Original Link: https://www.anandtech.com/show/4612/two-new-sata-specs-sata-express-ssd

The SATA IO working group announced one new spec and that it has begun work on another: µSSD and SATA Express, respectively. These two specs span the gamut from ultra mobile devices all the way to high end PCs and servers. Let's tackle the smaller one first.

Tablets and smartphones are quickly becoming very powerful. We'll see another 20 - 50% gain in CPU performance in the next 12 months, and chances are we'll see a repeat performance another 12 - 18 months after that. As we've learned from the PC industry, increases in processor performance must be met with faster memory and IO. We're already running into IO bottlenecks on tablets. Copying large videos and audio to the current generation of tablets is a pain, with write speeds averaging less than 20MB/s. Faster storage is necessary.

The µSSD spec simply introduces a standard electrical interface for SATA on BGA devices. Currently if you want to connect a SATA controller to a SATA device you use a physical connector, whether standard SATA, micro or mini SATA. Either way it's a big physical connector. With µSSD the SATA interface is in the ball-out of a BGA chip on a motherboard, there's no physical external connector - just route the traces from your SSD to your SATA controller.

What we'll see going forward is integrated SATA controllers in SoCs, which will now have the option of interfacing with either a standard SATA SSD or a µSSD soldered onto the motherboard. The latter is more desirable for ultra small form factors. SanDisk has already been shipping a µSSD compliant device: its iSSD. Expect others to follow.

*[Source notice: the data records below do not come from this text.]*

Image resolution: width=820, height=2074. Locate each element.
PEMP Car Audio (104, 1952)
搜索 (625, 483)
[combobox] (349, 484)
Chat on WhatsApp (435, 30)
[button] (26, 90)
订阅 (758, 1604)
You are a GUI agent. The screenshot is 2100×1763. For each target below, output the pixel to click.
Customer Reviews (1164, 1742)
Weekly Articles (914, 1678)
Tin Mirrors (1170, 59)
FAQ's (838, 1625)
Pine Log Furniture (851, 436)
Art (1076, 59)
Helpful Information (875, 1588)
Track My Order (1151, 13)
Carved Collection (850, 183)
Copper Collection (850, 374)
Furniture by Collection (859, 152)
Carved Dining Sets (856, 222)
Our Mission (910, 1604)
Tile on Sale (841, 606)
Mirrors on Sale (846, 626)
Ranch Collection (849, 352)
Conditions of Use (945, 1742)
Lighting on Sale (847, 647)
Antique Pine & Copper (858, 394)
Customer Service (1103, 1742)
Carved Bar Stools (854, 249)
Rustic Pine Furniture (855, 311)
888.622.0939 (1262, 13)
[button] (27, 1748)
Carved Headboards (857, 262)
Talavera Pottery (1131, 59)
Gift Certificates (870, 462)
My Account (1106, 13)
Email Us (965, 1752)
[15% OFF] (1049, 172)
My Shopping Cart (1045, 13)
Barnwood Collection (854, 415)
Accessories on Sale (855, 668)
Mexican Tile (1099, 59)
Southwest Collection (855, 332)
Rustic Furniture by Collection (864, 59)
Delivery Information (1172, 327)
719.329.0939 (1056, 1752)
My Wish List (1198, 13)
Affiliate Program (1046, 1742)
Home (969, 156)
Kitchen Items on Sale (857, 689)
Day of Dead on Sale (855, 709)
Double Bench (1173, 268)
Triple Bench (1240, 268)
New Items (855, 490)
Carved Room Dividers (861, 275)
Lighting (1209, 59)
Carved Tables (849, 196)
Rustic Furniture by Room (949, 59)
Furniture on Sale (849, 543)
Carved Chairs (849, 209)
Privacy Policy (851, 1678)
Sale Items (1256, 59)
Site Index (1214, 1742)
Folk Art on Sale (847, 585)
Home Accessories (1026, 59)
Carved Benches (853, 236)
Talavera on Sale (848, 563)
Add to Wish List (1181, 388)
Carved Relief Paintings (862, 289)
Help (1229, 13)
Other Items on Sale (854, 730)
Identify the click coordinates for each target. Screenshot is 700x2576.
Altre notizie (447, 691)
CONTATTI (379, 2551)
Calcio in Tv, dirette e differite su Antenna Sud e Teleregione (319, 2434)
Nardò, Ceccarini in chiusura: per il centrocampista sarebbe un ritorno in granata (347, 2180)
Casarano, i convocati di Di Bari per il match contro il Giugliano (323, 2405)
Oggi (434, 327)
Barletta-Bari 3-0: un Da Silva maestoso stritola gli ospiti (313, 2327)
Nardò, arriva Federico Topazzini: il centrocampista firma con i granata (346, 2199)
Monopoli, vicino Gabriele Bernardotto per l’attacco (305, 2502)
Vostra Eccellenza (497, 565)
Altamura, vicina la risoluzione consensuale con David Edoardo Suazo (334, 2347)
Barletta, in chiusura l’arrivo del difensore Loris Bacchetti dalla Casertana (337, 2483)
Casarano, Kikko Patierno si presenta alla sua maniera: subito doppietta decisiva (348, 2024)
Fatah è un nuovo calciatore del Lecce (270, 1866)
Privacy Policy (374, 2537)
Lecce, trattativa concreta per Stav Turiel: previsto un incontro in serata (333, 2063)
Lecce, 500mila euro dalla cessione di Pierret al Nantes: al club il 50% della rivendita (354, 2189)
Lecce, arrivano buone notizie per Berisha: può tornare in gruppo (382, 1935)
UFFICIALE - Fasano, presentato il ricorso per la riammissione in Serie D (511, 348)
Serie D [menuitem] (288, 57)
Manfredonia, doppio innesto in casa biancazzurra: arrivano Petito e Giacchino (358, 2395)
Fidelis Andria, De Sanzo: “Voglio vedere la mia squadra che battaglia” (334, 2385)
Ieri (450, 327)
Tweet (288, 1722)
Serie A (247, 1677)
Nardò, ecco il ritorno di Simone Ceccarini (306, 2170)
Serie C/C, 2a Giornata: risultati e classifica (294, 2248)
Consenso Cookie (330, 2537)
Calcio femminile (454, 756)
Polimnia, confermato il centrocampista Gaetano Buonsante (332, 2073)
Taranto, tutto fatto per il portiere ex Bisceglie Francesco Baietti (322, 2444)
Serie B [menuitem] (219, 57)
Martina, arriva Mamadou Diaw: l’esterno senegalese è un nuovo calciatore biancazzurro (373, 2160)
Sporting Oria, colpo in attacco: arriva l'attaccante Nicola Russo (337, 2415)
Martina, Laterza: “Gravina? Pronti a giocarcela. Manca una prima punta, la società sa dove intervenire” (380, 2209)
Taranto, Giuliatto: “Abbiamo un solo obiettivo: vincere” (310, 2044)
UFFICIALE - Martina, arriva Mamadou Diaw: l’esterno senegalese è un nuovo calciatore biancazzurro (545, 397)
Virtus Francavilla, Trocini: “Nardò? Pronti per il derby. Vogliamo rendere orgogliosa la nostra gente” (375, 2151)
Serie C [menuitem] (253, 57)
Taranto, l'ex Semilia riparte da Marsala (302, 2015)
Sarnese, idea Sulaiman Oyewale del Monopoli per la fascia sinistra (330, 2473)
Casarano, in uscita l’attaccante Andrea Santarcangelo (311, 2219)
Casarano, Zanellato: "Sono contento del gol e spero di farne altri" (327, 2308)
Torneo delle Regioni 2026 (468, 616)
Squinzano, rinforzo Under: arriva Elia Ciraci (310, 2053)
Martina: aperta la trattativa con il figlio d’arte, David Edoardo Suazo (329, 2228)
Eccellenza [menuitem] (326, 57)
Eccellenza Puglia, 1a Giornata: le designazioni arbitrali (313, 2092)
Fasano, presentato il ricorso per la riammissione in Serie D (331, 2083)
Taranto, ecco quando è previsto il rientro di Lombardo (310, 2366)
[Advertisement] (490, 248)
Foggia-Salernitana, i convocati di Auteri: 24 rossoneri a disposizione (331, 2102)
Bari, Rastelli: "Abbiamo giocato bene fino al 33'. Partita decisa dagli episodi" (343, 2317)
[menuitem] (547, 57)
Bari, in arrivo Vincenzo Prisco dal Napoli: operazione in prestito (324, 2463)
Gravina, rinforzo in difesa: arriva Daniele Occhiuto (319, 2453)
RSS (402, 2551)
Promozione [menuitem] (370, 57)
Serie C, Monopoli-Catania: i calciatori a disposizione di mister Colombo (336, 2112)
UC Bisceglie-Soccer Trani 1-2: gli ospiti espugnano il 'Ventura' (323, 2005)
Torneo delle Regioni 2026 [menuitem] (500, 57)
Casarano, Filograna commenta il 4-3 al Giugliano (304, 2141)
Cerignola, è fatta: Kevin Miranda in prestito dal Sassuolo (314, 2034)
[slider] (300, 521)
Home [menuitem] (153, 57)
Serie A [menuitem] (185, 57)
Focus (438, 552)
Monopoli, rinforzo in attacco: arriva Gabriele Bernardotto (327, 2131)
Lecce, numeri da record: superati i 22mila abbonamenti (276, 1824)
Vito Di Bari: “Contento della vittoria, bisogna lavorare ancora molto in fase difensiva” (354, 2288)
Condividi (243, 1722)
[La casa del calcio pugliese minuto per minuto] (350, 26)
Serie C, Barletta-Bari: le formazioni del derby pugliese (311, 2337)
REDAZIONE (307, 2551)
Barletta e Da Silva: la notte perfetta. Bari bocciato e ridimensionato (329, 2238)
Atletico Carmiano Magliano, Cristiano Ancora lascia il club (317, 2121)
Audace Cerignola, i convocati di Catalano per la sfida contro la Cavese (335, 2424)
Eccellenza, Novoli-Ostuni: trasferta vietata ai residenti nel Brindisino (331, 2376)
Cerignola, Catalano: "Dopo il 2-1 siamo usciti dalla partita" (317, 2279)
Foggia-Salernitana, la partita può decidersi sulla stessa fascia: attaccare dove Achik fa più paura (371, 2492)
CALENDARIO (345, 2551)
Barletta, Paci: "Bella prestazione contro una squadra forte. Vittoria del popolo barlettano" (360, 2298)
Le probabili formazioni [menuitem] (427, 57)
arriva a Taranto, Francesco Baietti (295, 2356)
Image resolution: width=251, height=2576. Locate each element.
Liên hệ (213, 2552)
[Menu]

The next interface is SATA Express. This one is designed to keep SATA relevant while allowing for the growth of high performance SSDs. It took SandForce all of one year to release a controller that could saturate a 6Gbps SATA interface. Many companies have turned to PCI Express as a solution to offer more bandwidth than a single SAS/SATA port can deliver. SATA Express is designed to fix this issue.

The spec won't be complete until the end of the year, but it will allow for two new SATA speeds: 8Gbps and 16Gbps as well as backwards compatibility with existing SATA devices. SATA Express will leverage PCIe 3.0 for higher operating speeds, perhaps indicating that it'll layer on top of PCIe rather than remain as an independent interface. If the spec is completed at the end of this year, don't expect to see controller support until mid to late next year at the earliest. It'll take a while for SSDs to natively support the standard as well.